■ Verplichte opdracht
Kun je de uitspraak van de Raad van State over de bouwvergunning in Dongen hieronder in zijn geheel woord voor woord overtypen?

■ Artikel
________________
Uitspraak 200407109/2


Volledige tekst

200407109/2.
Datum uitspraak: 23 september 2004

AFDELING
BESTUURSRECHTSPRAAK

Uitspraak van de Voorzitter van de Afdeling bestuursrechtspraak van de Raad van State op een verzoek om het treffen van een voorlopige voorziening (artikel 8:81 van de Algemene wet bestuursrecht) hangende het hoger beroep van:

[verzoekers], allen wonende te [woonplaats],

tegen de uitspraak van de voorzieningenrechter van de rechtbank Breda van 30 juli 2004 in het geding tussen:

verzoekers

en

het college van burgemeester en wethouders van Dongen.

1. Procesverloop

Bij besluit van 18 februari 2004 heeft het college van burgemeester en wethouders van Dongen (hierna: het college) aan Vicuna Design te ’s-Gravenmoer bouwvergunning verleend voor het plaatsen van een kap op het kantoorpand aan de Julianalaan 29 te ’s-Gravenmoer.
________________
■ Gegevensdeel
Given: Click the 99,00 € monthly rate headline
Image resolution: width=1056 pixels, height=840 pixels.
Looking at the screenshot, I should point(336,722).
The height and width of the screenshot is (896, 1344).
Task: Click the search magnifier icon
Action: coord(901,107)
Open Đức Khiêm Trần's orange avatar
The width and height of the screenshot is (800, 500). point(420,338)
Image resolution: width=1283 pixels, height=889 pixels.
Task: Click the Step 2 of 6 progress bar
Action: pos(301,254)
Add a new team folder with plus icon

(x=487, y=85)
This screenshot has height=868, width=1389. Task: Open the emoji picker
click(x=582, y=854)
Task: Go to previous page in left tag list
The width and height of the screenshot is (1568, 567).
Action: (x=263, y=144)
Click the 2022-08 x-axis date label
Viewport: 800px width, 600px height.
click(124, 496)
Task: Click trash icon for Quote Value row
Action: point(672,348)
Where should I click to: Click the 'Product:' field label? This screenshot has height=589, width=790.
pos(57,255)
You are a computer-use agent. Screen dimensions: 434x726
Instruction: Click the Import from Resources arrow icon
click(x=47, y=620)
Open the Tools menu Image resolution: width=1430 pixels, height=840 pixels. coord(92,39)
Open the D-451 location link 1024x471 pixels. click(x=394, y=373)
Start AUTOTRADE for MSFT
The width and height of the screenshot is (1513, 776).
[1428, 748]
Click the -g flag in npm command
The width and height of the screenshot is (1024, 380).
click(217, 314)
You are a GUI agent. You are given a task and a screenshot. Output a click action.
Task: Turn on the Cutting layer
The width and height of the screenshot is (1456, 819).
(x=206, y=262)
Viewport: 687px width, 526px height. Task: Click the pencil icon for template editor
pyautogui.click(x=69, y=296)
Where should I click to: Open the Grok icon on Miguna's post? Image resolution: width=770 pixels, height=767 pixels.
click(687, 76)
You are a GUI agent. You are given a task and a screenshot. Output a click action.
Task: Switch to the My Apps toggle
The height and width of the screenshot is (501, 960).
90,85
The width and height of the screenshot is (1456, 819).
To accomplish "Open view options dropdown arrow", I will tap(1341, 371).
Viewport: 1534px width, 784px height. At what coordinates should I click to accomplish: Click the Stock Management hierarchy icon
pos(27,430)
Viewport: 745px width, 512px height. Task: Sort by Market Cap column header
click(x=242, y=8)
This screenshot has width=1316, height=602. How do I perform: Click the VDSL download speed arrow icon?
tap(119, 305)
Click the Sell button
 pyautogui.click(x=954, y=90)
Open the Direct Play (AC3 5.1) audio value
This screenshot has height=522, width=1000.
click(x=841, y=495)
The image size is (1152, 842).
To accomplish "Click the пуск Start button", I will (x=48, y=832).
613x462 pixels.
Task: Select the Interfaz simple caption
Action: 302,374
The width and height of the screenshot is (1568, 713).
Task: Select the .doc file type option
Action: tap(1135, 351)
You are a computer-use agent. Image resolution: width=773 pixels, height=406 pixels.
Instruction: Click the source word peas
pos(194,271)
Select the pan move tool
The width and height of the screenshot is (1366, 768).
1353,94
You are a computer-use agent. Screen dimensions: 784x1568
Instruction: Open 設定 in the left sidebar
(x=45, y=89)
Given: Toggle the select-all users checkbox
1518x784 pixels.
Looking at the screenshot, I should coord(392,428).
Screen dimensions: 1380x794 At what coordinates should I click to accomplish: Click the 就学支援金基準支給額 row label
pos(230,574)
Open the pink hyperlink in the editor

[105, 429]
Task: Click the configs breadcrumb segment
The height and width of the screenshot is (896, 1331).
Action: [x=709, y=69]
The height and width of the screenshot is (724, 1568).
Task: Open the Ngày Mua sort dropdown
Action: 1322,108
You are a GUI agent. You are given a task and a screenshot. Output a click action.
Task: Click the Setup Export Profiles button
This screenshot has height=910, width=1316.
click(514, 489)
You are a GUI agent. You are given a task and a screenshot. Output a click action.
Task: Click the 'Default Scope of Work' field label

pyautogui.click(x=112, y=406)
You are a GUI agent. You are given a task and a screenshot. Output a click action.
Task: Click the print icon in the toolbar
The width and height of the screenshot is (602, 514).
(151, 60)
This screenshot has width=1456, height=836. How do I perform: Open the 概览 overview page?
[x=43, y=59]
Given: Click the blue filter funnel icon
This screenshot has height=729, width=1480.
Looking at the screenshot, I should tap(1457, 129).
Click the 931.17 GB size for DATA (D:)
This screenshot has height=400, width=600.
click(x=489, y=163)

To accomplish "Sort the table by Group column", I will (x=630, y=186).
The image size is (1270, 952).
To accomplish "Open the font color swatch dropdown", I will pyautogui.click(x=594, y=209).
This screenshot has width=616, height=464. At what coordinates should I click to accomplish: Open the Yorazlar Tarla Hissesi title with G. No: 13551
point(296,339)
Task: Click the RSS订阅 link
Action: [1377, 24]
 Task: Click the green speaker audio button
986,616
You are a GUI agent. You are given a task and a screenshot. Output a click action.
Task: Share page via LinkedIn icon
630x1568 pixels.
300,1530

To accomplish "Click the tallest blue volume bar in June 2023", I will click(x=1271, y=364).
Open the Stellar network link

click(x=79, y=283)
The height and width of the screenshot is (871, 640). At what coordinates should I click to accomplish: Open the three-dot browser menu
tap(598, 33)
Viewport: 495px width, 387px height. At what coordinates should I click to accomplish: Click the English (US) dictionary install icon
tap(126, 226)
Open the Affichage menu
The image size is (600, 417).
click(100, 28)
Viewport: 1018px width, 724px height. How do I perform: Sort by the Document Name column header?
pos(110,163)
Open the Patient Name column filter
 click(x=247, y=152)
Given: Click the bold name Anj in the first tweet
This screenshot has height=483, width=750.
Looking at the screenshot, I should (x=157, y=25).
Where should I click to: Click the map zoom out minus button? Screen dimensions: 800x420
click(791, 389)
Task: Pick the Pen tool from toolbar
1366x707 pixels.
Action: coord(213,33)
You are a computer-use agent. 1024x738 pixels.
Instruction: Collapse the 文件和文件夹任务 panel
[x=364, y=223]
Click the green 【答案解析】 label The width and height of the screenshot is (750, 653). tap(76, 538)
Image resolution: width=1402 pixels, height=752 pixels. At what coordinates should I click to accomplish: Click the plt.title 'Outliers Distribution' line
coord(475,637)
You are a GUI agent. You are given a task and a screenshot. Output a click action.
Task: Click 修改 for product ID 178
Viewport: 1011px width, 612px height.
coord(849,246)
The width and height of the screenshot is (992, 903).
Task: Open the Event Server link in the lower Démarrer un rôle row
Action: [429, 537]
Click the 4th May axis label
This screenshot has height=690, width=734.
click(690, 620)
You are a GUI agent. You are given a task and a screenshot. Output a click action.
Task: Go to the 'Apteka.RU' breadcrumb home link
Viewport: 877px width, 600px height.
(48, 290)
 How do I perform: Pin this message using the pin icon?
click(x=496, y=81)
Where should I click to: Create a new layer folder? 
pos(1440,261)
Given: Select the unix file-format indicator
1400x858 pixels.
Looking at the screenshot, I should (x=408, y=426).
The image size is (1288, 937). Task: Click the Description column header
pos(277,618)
________________
■ Schriftelijk antwoord
Uitspraak 200407109/2


Volledige tekst

200407109/2.
Datum uitspraak: 23 september 2004

AFDELING
BESTUURSRECHTSPRAAK

Uitspraak van de Voorzitter van de Afdeling bestuursrechtspraak van de Raad van State op een verzoek om het treffen van een voorlopige voorziening (artikel 8:81 van de Algemene wet bestuursrecht) hangende het hoger beroep van:

[verzoekers], allen wonende te [woonplaats],

tegen de uitspraak van de voorzieningenrechter van de rechtbank Breda van 30 juli 2004 in het geding tussen:

verzoekers

en

het college van burgemeester en wethouders van Dongen.

1. Procesverloop

Bij besluit van 18 februari 2004 heeft het college van burgemeester en wethouders van Dongen (hierna: het college) aan Vicuna Design te ’s-Gravenmoer bouwvergunning verleend voor het plaatsen van een kap op het kantoorpand aan de Julianalaan 29 te ’s-Gravenmoer.